Task item: The reply must repeat the listing below exactly and carry none of its pictures.

Material for the task:
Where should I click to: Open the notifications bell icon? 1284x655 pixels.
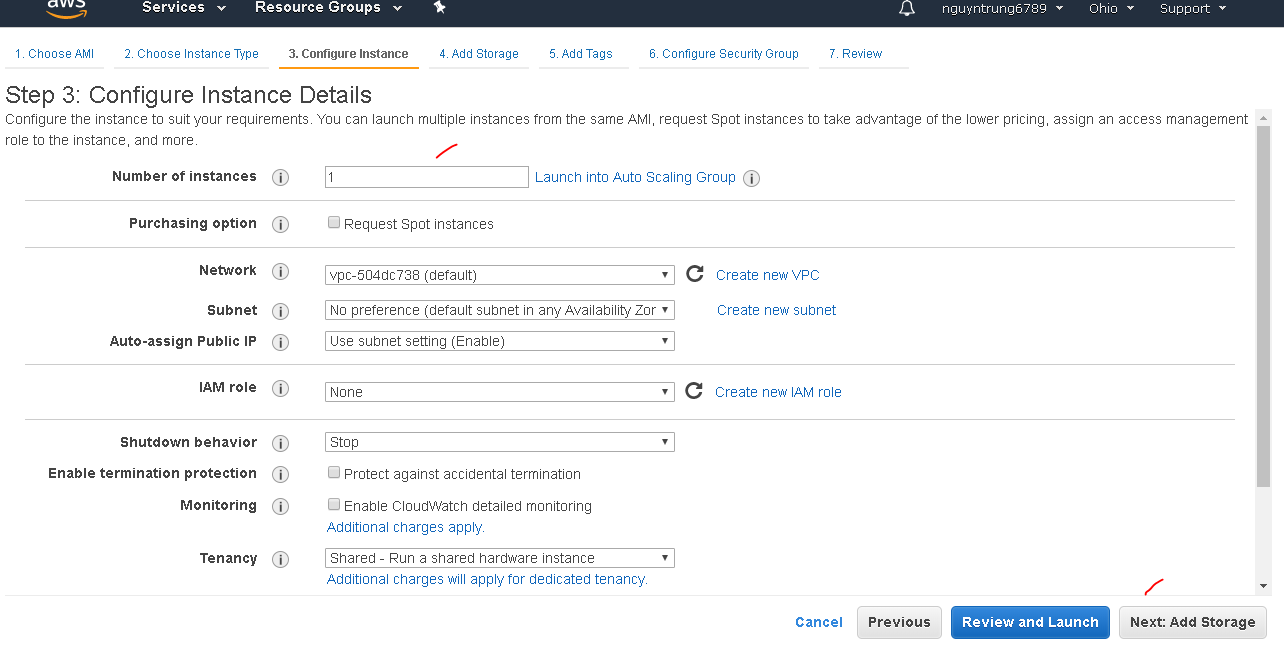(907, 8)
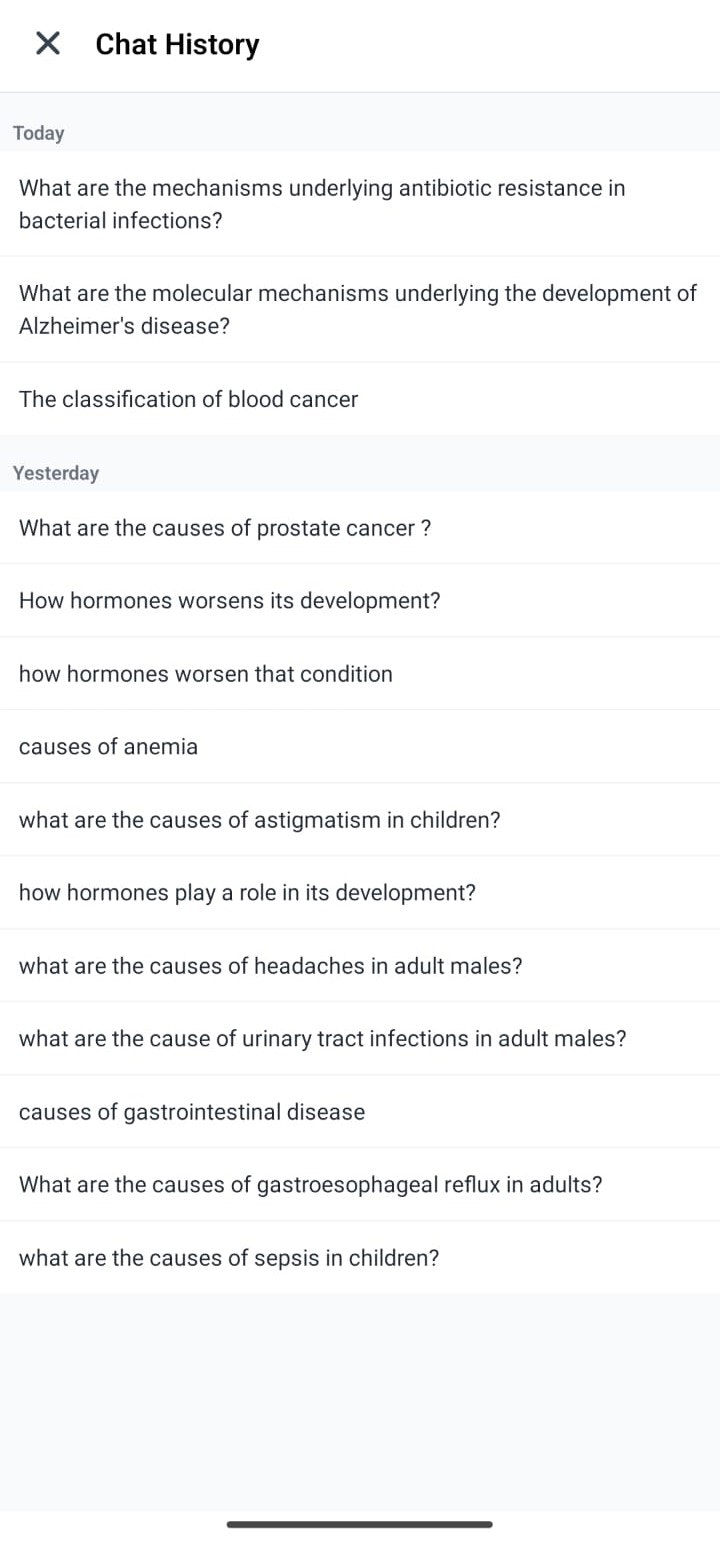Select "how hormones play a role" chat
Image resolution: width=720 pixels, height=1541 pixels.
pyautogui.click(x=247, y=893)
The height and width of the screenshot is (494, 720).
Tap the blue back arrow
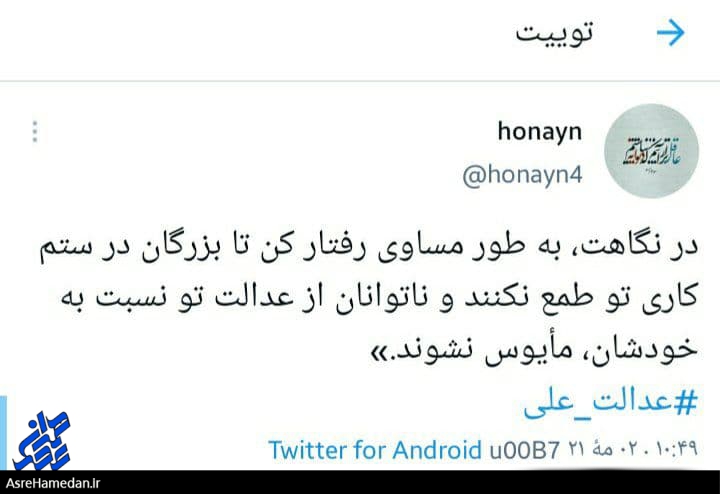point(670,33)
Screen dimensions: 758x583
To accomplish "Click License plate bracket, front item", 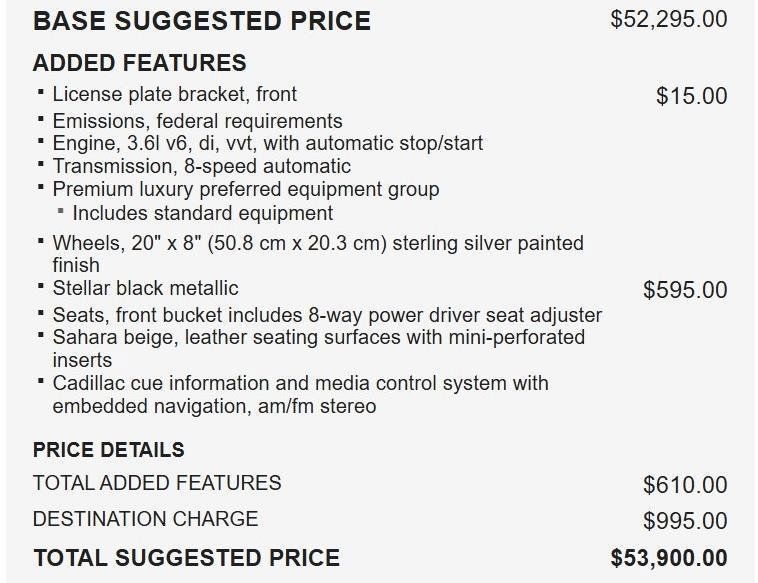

Solution below:
Where should I click to: Open the notifications bell icon? 1284x655 pixels.
(907, 8)
Select "how hormones play a role" chat
Image resolution: width=720 pixels, height=1541 pixels.
pyautogui.click(x=247, y=893)
The height and width of the screenshot is (494, 720).
Tap the blue back arrow
point(670,33)
Screen dimensions: 758x583
To accomplish "Click License plate bracket, front item", 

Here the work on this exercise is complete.